Write a my-values.yaml with your Salesforce/Loki config (see Configuration below), then install:

helm install sf2loki oci://ghcr.io/rknightion/charts/sf2loki \
  --version 0.2.0 \
  -n sf2loki --create-namespace \
  -f my-values.yaml

This installs a single replica, coordinate.type: noop, and state.store: file on an emptyDir — fine for one instance, but the state is lost if the pod is rescheduled onto a different node. Point state.store at s3/gcs even for a single-instance deployment if you want checkpoints to survive a pod replacement; it's required for HA regardless (see below).

Configuration

Values pass through two independent knobs:

  • config: — a generated template of the full config schema (same shape as config.docker.yaml), with the Pydantic model defaults and comments baked in. Pick config.salesforce or config.orgs (exactly one — the values file ships both for reference) and fill in the empty required fields: login URL/environment, client_id, username (JWT bearer) or auth_mode: client_credentials, and the Loki sink.loki.url / tenant_id. *_file fields point at /etc/sf2loki/secrets/… — see Secrets for how those files get mounted.
  • configOverride: — a raw YAML string that, when non-empty, replaces the config: map entirely (still validated by the app at startup). Use this to supply a config you already manage elsewhere:
helm install sf2loki oci://ghcr.io/rknightion/charts/sf2loki \
  --version 0.2.0 -n sf2loki --create-namespace \
  --set-file configOverride=./config.yaml \
  -f my-values.yaml

rolloutOnConfigChange (default true) adds a checksum pod annotation so a config change rolls the pods — config is read only at startup.

Secrets

sf2loki reads secrets from files, not environment variables, mounted at /etc/sf2loki/secrets. Filenames must match whatever *_file paths your config references (e.g. server.key, loki-token, client-secret). Three ways to get them there:

  1. Chart-managed Secret (secrets.create: true) — pass contents via --set-file rather than committing plaintext into a values file:
helm install sf2loki oci://ghcr.io/rknightion/charts/sf2loki \
  --version 0.2.0 -n sf2loki --create-namespace \
  --set secrets.create=true \
  --set-file secrets.data.server\.key=./server.key \
  --set-file secrets.data.loki-token=./loki-token \
  -f my-values.yaml
  1. Pre-created Secret (secrets.existingSecret: <name>) — you own the Secret object (e.g. synced by a GitOps controller); the chart only references it by name.
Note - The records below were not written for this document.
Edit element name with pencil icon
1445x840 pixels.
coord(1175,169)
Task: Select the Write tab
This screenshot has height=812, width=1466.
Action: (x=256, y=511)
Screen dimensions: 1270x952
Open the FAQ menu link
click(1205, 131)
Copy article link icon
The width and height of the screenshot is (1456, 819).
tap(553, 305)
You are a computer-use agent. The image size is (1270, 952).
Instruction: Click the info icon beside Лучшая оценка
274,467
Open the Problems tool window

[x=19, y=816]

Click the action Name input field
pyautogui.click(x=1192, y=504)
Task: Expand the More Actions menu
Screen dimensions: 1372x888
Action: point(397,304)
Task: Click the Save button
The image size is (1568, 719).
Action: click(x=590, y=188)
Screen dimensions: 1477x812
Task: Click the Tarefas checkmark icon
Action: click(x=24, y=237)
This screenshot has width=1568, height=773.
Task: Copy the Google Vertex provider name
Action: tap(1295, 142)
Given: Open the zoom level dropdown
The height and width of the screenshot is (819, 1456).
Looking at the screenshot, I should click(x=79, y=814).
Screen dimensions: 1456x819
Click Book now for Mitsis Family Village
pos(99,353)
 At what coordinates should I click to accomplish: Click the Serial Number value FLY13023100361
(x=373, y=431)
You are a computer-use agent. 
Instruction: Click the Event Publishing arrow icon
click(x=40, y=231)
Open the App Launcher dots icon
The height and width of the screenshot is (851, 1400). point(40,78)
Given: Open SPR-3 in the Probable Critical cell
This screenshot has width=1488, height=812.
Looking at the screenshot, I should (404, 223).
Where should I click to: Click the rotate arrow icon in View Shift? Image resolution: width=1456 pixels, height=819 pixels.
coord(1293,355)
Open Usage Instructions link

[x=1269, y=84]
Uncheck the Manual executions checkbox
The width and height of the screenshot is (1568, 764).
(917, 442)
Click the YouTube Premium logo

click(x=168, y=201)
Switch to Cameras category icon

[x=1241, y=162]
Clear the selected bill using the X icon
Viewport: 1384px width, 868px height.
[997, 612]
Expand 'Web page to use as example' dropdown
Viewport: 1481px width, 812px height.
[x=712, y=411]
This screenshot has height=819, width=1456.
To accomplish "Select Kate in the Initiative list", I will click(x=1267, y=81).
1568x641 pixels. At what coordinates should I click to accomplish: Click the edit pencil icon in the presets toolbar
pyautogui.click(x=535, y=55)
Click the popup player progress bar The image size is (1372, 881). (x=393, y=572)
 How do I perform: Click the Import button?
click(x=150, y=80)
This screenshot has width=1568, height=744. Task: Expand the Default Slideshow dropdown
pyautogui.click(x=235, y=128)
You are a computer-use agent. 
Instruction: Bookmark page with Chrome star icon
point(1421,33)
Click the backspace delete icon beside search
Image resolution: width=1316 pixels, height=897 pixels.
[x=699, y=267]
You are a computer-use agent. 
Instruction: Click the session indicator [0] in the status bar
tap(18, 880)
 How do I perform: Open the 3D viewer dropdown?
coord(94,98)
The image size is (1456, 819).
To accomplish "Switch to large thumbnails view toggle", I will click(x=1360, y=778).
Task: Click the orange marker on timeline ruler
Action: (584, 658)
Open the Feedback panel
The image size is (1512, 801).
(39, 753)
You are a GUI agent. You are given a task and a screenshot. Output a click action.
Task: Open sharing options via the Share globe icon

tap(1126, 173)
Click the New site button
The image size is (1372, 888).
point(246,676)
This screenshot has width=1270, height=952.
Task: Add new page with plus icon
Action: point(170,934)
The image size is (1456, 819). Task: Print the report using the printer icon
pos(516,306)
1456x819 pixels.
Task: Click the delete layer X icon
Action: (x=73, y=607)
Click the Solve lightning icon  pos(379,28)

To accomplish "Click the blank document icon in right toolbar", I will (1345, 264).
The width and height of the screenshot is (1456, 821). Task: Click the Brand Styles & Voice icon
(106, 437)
  2. External Secrets Operator (externalSecrets.enabled: true) — the chart renders a SecretStore + ExternalSecret that build the mounted Secret from AWS Secrets Manager or GCP Secret Manager (externalSecrets.provider: aws | gcp), keyed by externalSecrets.data entries mapping a mount filename to a remoteRef. Requires ESO already installed in the cluster, and (for cloud auth) a separate serviceAccount.esoName provisioned out-of-band with the right IAM/ workload-identity binding.

High availability

sf2loki is single-instance by default. The Salesforce Pub/Sub API has no consumer-group semantics, so two replicas both subscribing double-deliver every event — the chart enforces this: replicaCount > 1 without ha.enabled: true fails the render.

The full active-passive recipe needs three things to agree:

replicaCount: 2

ha:
  enabled: true
  leaseName: sf2loki-leader   # must equal config.coordinate.k8s_lease.name

config:
  coordinate:
    type: k8s_lease
    k8s_lease:
      namespace: ${POD_NAMESPACE}   # injected via the downward API — leave as-is
      name: sf2loki-leader          # must equal ha.leaseName
  state:
    store: s3   # or gcs — file is a per-pod emptyDir, INVALID for HA
    s3:
      bucket: my-sf2loki-state-bucket
      key: sf2loki/state.json

ha.enabled: true additionally renders:

  • Lease RBAC — a namespace-scoped Role/RoleBinding granting get/create/update on coordination.k8s.io leases, nothing cluster-wide.
  • Anti-affinity + topology spread — best-effort host and zone spread so a single node/AZ failure can't take out both replicas.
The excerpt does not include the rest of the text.